INITIAL CLEANING – If you don’t have an ultrasonic cleaner, don’t panic. Put the slides, jets & brass parts aside for now. Just soak the carb bodies overnight (12 hours or so) in a 50/50 mix of water and PineSol or similar cleaner at room temperature. Solvent’s don’t do a good job if the solution is near freezing in a cold workshop. Do not soak more than 24 hours or the carb bodies may darken. This will loosen up a lot of the congealed stuff that accumulates in carbs. Clean and inspect using a soft bristle brush like a toothbrush and clean cloth. Then clean the other parts that you set aside before, manually with the same solution and a soft bristle brush. For now, all you want to do is get them clean.

If you have an ultrasonic, give each carb body about 20 minutes, with the same solution at room temperature or a bit higher. Most ultrasonic cleaners a temperature control. On small units, it’s not powerful so I used to preheat the solution on a hotplate first.

With smaller ultrasonic units, you can only do one or two carbs at a time – remember to keep the parts of each carb separated. Once the bodies are done, give the small parts five or ten minutes.

ENSURE PASSAGES ARE CLEAR – you can use is a parts washer, or wash wand – this step is the best way to clear passages and actually check to ensure they are clear.

RINSE – no matter whether you used the soak method or an ultrasonic, when all parts have been washed, rinse them well with clean tap water and blow them dry with compressed air. HINT – turn the line pressure down to about 20 PSI. You do NOT need high pressure to dry parts but most important, low pressure will avoid blasting a loose part into oblivion.

CHECK AGAIN –
This step offers you another opportunity to check all passages to ensure they are clear. Once you’ve blown the carb bodies dry and blow air through the passages, here’s how – just squirt a small amount of WD40 or similar very thin lubricant into a passage, then blow out that passage, looking very carefully for the places where the stuff comes out. Now do the same with the other carb bodies for just that one passage. If you find this test shows one carb not acting as the rest, check it, and get it cleared. Do likewise for all passages.

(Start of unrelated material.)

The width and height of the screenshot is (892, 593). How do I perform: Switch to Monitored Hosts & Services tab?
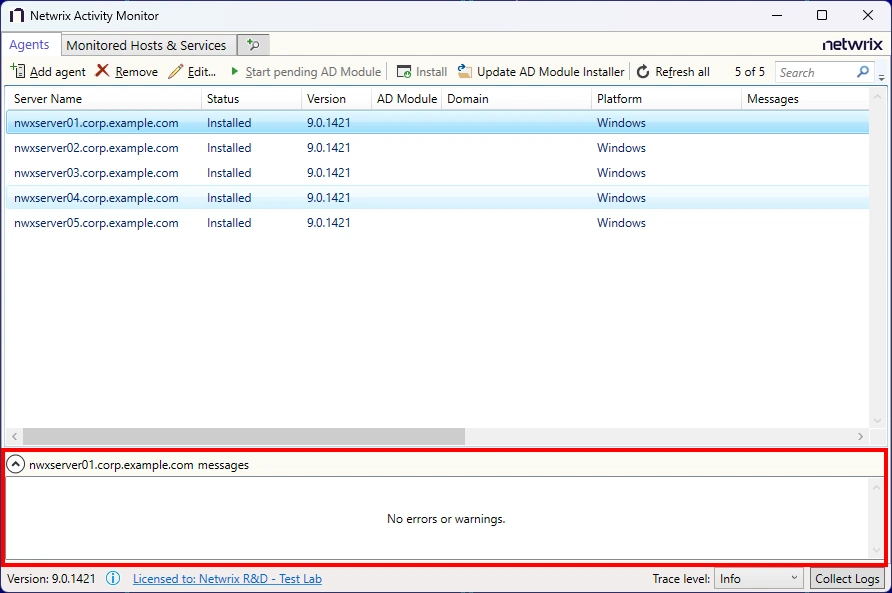[146, 45]
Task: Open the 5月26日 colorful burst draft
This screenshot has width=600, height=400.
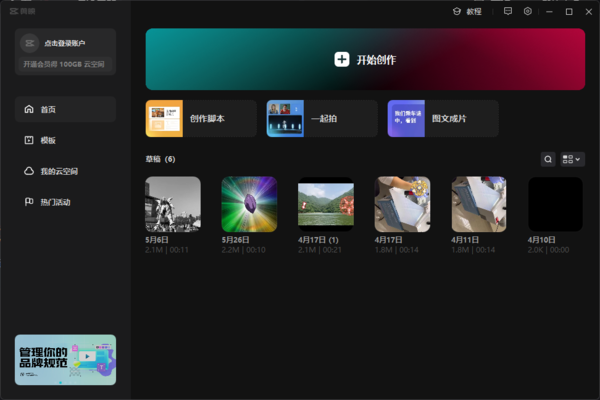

Don’t forget, for carbs with accelerator pumps, check those passages too, especially the nozzles in the carb throat. Sometimes I’ve had to bend a high E guitar string so it’s got a 180 degree bend at one end, feed the wire into the carb throat from the choke end, then position the end of the 180 onto the choke nozzle and clear the nozzle. With fat mechanics fingers, this can be a dexterity test, but when you can reliably shoot fluid out through that nozzle, you’ll be rewarded.